Exercise
Update the lines starting at the first line and ending at the line that contains "Looking at the screenshot, I should point(85,12).": change "checkbox" to "check box" and leave everything else as it is. Give back only those lines.

Data for this exercise
┄┄┄┄┄┄┄┄┄┄┄┄┄┄┄┄┄┄┄┄

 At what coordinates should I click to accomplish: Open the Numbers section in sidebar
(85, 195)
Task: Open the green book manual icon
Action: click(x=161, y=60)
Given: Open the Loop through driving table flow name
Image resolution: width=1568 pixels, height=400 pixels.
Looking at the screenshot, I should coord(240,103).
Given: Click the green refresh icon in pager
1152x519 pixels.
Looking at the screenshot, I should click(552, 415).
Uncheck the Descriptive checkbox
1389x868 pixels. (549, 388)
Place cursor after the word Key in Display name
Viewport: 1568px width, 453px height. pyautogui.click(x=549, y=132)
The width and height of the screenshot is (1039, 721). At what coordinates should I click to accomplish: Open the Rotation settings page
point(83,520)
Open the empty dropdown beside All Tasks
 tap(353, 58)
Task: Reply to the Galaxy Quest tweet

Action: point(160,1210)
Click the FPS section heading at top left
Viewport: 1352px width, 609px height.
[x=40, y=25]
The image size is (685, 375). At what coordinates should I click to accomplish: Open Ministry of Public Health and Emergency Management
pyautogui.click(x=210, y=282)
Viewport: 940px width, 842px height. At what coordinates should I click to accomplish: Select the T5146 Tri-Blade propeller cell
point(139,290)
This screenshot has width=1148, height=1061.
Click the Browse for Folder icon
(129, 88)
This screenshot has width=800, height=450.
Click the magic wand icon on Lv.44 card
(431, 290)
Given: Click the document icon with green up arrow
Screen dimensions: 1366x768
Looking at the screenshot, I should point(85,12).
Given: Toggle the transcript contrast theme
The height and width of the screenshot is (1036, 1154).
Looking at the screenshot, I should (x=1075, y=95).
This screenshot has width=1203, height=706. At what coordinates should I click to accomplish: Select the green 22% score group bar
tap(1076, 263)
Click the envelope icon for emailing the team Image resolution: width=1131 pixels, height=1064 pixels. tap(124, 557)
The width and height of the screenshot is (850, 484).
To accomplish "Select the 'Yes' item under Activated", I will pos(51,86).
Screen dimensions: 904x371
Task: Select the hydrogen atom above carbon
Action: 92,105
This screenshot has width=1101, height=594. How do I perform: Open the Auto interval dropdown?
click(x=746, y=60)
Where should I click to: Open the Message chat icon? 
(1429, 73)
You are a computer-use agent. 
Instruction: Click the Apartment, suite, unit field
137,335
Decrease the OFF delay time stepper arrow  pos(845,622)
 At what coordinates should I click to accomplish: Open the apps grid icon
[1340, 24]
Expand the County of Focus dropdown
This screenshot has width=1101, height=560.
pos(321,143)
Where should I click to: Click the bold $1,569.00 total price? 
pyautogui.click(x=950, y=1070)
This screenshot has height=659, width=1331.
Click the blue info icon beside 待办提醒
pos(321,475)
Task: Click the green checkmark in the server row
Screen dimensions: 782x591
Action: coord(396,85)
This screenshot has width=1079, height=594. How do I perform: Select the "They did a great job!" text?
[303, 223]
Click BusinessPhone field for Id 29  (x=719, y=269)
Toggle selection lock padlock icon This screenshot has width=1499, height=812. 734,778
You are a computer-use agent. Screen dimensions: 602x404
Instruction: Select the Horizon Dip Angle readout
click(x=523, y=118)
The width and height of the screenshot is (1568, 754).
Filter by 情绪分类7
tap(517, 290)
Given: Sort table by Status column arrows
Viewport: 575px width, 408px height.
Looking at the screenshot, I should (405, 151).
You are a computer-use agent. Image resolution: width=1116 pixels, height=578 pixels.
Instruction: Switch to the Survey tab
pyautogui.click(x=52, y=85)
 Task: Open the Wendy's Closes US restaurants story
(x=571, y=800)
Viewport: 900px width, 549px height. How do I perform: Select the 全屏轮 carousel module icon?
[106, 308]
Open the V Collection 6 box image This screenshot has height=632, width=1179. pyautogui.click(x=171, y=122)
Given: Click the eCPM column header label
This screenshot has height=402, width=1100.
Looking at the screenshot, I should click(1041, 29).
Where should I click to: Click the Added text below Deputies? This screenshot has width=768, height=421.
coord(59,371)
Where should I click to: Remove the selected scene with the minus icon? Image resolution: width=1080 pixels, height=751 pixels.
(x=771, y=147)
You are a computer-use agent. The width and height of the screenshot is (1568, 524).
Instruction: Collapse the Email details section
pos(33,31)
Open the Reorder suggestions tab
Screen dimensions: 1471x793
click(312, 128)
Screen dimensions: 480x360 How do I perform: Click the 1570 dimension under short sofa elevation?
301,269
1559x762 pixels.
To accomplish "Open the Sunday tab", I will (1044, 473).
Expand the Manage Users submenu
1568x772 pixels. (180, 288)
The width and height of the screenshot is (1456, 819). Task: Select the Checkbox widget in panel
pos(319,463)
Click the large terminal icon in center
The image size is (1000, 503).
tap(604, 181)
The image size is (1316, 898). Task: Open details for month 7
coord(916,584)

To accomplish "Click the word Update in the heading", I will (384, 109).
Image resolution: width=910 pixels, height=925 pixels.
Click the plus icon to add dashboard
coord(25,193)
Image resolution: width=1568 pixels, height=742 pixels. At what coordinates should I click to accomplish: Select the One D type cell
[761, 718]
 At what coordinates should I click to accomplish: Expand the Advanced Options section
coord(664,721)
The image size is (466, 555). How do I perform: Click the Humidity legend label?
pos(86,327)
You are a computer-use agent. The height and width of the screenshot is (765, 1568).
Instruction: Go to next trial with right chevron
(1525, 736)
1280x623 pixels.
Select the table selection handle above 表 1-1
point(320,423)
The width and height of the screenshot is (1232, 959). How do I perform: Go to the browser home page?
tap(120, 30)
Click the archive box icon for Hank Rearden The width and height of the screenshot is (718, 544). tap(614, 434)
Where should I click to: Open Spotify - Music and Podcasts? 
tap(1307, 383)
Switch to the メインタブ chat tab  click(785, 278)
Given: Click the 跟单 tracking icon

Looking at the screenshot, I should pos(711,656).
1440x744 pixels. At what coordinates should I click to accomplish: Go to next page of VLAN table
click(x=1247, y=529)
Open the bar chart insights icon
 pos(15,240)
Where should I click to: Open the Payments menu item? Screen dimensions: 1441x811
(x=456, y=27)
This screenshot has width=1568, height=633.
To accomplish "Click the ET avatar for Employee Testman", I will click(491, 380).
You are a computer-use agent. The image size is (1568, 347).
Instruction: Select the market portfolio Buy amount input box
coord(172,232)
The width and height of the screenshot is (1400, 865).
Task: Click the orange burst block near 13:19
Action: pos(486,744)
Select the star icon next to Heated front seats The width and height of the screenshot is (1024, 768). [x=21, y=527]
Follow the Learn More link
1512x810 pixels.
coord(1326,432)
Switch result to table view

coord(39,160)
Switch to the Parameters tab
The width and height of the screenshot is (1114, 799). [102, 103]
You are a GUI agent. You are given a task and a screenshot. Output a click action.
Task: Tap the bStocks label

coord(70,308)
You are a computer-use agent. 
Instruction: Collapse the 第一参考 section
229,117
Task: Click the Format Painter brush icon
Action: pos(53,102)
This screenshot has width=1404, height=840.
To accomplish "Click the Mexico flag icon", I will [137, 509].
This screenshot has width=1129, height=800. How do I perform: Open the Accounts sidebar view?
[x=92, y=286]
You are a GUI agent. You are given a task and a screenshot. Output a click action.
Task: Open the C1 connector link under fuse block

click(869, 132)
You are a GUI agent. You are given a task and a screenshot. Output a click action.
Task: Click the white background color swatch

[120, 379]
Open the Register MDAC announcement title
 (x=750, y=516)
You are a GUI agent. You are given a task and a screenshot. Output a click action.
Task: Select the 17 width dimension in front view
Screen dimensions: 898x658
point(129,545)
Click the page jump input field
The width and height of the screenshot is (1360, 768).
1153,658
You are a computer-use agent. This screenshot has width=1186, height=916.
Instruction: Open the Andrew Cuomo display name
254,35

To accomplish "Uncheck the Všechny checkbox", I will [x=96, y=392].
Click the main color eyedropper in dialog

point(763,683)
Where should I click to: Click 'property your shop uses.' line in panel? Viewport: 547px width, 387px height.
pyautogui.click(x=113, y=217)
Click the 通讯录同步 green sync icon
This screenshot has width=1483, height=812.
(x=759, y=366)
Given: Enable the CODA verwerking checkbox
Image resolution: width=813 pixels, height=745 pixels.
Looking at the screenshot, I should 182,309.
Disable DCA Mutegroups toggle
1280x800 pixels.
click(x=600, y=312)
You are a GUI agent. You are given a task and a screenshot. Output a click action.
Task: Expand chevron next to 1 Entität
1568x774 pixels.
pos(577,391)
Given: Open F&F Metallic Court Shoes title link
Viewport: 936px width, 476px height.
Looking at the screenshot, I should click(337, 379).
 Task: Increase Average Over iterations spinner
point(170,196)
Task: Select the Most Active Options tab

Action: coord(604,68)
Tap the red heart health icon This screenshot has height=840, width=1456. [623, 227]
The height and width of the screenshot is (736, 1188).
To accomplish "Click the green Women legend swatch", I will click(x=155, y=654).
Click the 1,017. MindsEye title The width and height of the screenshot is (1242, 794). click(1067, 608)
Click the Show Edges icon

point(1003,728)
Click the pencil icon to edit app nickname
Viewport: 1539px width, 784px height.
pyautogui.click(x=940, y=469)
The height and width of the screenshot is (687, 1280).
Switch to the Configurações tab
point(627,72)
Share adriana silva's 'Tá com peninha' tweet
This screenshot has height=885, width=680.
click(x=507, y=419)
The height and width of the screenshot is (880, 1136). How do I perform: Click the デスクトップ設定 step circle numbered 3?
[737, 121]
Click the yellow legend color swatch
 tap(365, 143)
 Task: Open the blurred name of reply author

┄┄┄┄┄┄┄┄┄┄┄┄┄┄┄┄┄┄┄┄

In response
 At what coordinates should I click to accomplish: Open the Numbers section in sidebar
(85, 195)
Task: Open the green book manual icon
Action: click(x=161, y=60)
Given: Open the Loop through driving table flow name
Image resolution: width=1568 pixels, height=400 pixels.
Looking at the screenshot, I should coord(240,103).
Given: Click the green refresh icon in pager
1152x519 pixels.
Looking at the screenshot, I should click(552, 415).
Uncheck the Descriptive check box
1389x868 pixels. (549, 388)
Place cursor after the word Key in Display name
Viewport: 1568px width, 453px height. pyautogui.click(x=549, y=132)
The width and height of the screenshot is (1039, 721). At what coordinates should I click to accomplish: Open the Rotation settings page
point(83,520)
Open the empty dropdown beside All Tasks
 tap(353, 58)
Task: Reply to the Galaxy Quest tweet

Action: point(160,1210)
Click the FPS section heading at top left
Viewport: 1352px width, 609px height.
[x=40, y=25]
The image size is (685, 375). At what coordinates should I click to accomplish: Open Ministry of Public Health and Emergency Management
pyautogui.click(x=210, y=282)
Viewport: 940px width, 842px height. At what coordinates should I click to accomplish: Select the T5146 Tri-Blade propeller cell
point(139,290)
This screenshot has width=1148, height=1061.
Click the Browse for Folder icon
(129, 88)
This screenshot has width=800, height=450.
Click the magic wand icon on Lv.44 card
(431, 290)
Given: Click the document icon with green up arrow
Screen dimensions: 1366x768
Looking at the screenshot, I should point(85,12).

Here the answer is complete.